To absorb the current rate of foreclosed and distressed homes plaguing most markets, a more normal rate of household formation is critical, according to the report. However, household growth partially has stalled as young adults have delayed home ownership and immigration has slowed.
As such, in recent years, builders have drastically cut production of new homes.
"With inventories of new homes at historic lows, a turnaround in demand could quickly result in tighter markets," the report notes. "Over the longer term, the number of younger households is set to rise sharply, supporting growth in the population that fuels growth in both new renters and first-time buyers. The path of the economy and evolution of the mortgage market will determine when and if this increased demand materializes."

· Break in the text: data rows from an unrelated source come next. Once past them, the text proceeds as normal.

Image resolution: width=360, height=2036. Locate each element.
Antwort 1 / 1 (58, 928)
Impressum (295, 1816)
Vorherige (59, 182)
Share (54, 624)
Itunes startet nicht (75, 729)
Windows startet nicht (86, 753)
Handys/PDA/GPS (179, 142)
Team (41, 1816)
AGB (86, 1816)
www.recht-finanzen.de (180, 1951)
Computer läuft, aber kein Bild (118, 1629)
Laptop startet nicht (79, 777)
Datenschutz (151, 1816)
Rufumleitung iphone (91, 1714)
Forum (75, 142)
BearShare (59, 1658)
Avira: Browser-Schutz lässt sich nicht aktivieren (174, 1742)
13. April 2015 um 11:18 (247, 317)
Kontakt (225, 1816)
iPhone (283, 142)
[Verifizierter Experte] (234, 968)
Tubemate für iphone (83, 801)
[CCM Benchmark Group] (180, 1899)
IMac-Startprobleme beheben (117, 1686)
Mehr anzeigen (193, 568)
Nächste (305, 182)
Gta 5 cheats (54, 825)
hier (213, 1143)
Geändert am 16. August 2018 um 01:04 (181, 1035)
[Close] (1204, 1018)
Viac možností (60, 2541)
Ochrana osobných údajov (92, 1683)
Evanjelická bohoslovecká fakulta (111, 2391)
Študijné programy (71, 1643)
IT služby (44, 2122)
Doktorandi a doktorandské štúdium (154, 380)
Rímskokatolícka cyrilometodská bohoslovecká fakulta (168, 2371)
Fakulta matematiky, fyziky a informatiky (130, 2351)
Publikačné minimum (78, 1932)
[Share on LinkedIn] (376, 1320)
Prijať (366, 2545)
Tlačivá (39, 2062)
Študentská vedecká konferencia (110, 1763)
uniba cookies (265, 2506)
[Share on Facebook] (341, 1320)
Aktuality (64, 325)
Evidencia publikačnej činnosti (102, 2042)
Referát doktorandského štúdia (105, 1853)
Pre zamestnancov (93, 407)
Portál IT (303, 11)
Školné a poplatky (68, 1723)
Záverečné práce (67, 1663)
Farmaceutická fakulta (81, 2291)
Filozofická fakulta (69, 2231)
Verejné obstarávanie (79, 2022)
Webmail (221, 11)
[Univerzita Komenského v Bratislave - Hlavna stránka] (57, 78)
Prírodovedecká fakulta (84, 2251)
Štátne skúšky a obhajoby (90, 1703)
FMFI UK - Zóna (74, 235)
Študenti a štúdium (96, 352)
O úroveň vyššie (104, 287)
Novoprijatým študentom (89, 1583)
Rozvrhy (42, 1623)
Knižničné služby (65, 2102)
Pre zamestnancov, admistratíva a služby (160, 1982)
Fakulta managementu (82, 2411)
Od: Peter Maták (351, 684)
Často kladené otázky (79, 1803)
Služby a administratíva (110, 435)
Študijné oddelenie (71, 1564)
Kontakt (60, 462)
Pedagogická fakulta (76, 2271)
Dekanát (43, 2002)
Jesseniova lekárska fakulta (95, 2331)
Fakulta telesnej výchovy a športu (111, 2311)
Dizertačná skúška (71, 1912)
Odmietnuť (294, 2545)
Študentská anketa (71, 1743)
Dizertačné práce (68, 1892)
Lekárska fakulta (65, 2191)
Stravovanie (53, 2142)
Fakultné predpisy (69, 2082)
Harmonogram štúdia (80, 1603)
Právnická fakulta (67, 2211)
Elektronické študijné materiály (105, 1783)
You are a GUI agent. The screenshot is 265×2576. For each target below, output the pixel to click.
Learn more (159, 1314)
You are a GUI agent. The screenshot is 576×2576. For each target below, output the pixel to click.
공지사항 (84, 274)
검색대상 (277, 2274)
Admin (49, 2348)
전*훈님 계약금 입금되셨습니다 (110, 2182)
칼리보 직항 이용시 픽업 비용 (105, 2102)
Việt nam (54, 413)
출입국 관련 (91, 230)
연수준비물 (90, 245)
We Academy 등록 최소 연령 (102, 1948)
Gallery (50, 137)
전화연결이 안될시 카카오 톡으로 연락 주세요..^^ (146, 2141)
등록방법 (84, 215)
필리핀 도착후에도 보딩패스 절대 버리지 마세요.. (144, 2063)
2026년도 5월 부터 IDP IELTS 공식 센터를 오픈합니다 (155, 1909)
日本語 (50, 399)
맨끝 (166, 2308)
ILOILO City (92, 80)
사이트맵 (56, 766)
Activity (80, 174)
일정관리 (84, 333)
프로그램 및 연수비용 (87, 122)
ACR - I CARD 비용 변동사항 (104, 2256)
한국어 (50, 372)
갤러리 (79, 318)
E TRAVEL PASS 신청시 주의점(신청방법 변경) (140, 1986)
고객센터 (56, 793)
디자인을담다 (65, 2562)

The report predicts a need for greater housing units for several reasons. For example, the report projects demand for 1 million new homes a year is needed to meet population growth in the coming decade. The report also predicts a surge in smaller homes, estimating that 3.8 million baby boomers will be looking to downsize their homes within the next decade. Also in adding to the increase in housing units needed, Immigration growth, the need to replace existing homes, and demand for second homes will contribute to rising demand, the report notes. Therefore, researchers conclude at least 16 million new housing units will be needed over the next decade.